(Part of a data file)
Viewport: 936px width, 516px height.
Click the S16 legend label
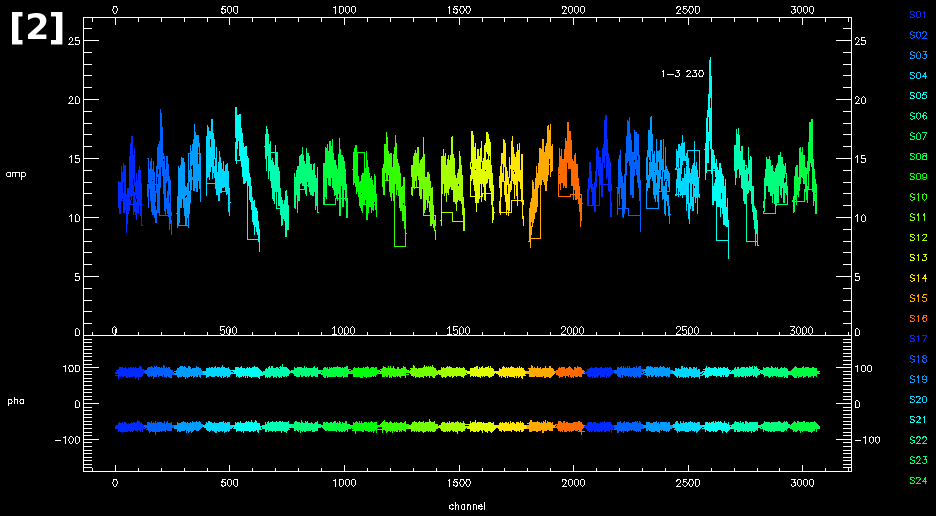918,319
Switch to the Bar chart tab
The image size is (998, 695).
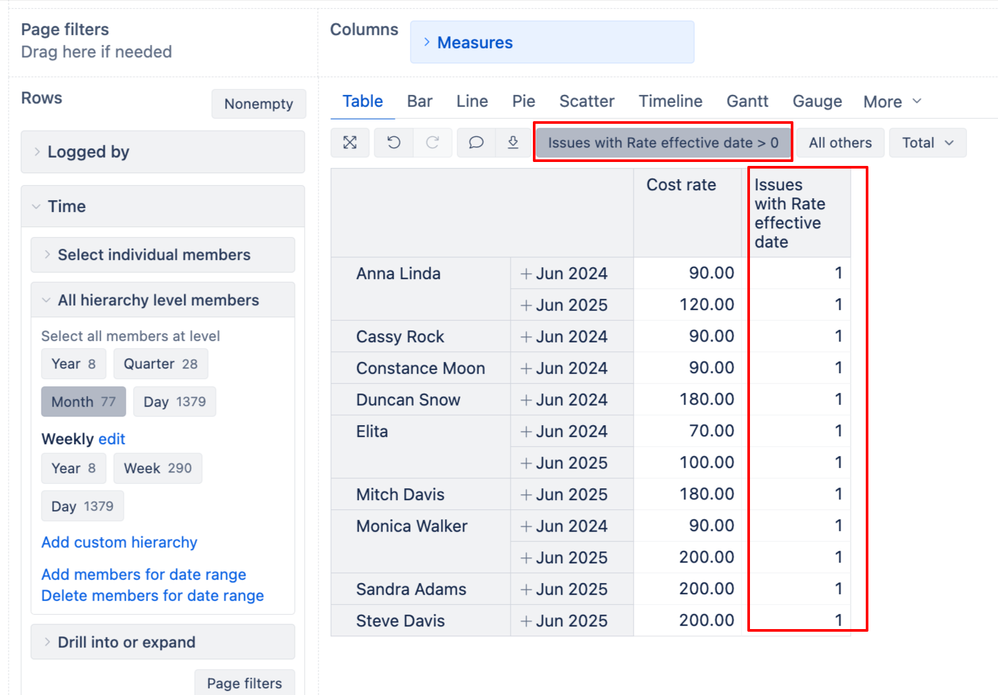[x=419, y=101]
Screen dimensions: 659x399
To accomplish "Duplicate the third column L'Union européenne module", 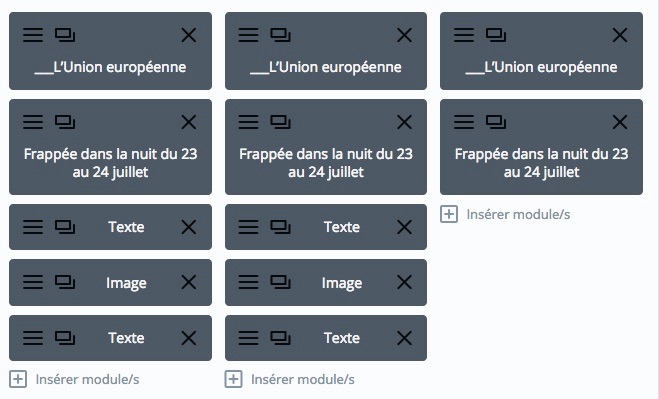I will coord(496,35).
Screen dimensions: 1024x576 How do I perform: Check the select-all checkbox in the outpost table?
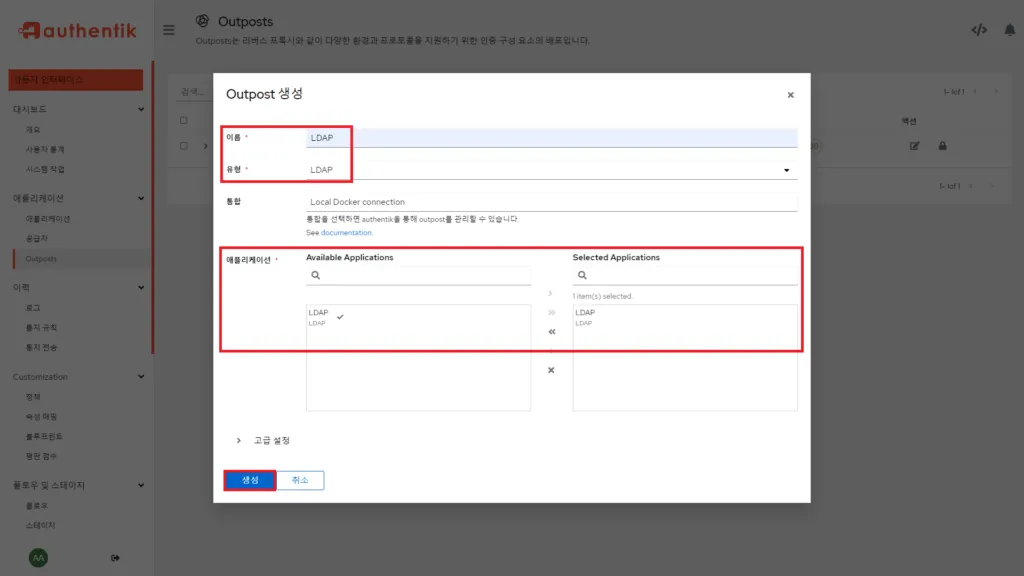pos(183,120)
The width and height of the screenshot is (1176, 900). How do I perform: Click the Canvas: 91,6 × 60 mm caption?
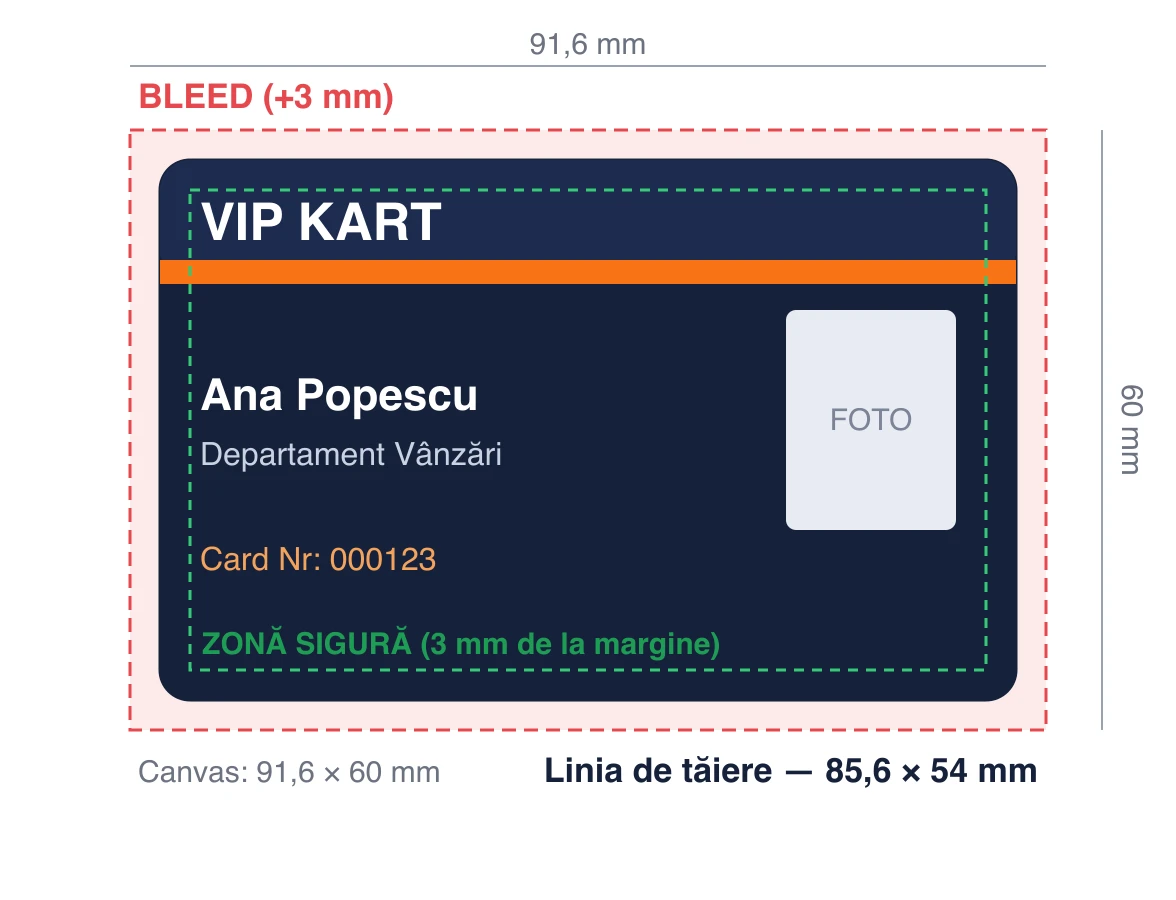pos(289,772)
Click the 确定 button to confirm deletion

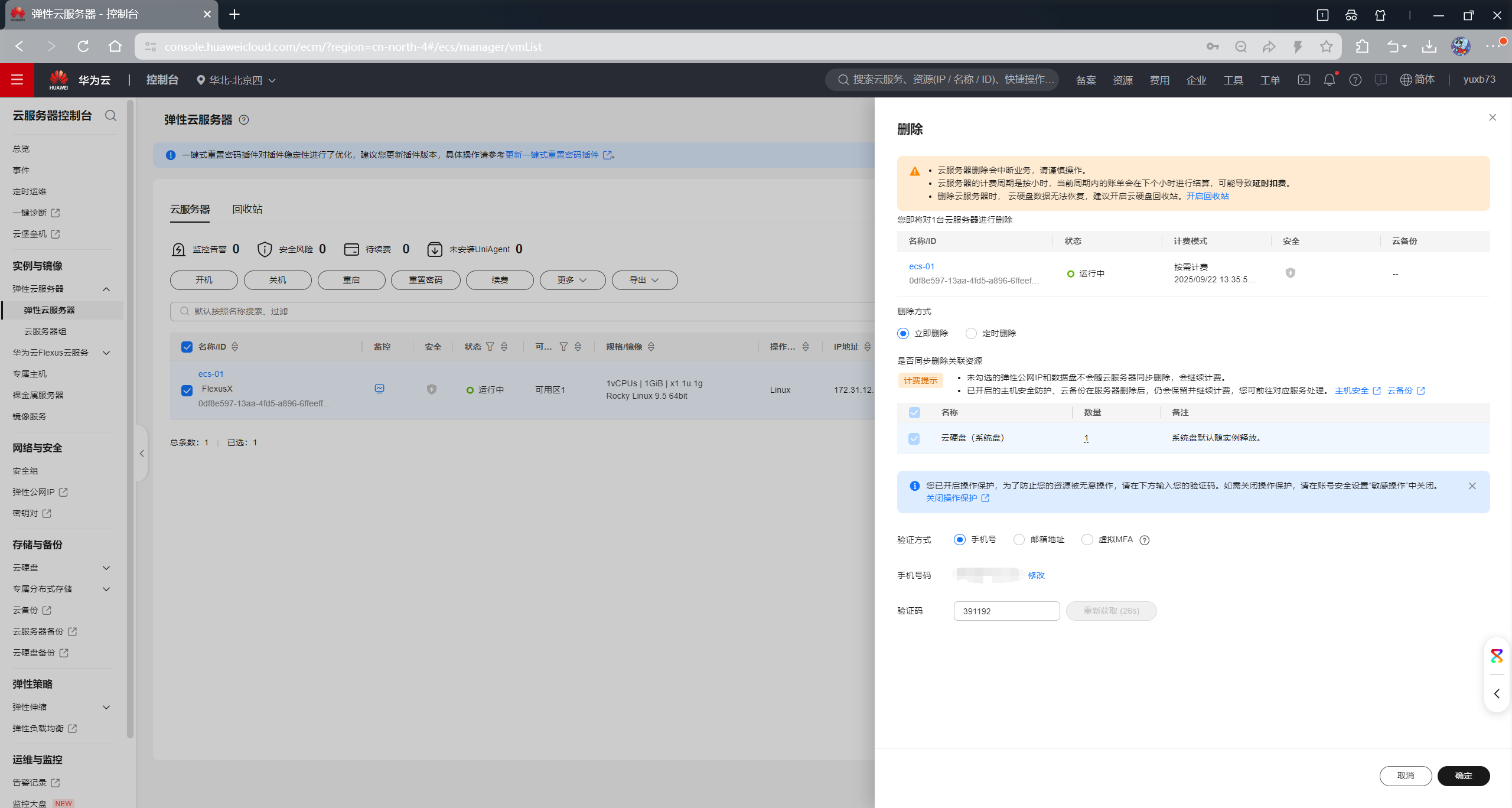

--- The task ---
Gather each line of the data above that contains the string "dimensions".

--- Task answer ---
Screen dimensions: 659x399
Screen dimensions: 1024x576 How do I perform: Check the select-all checkbox in the outpost table?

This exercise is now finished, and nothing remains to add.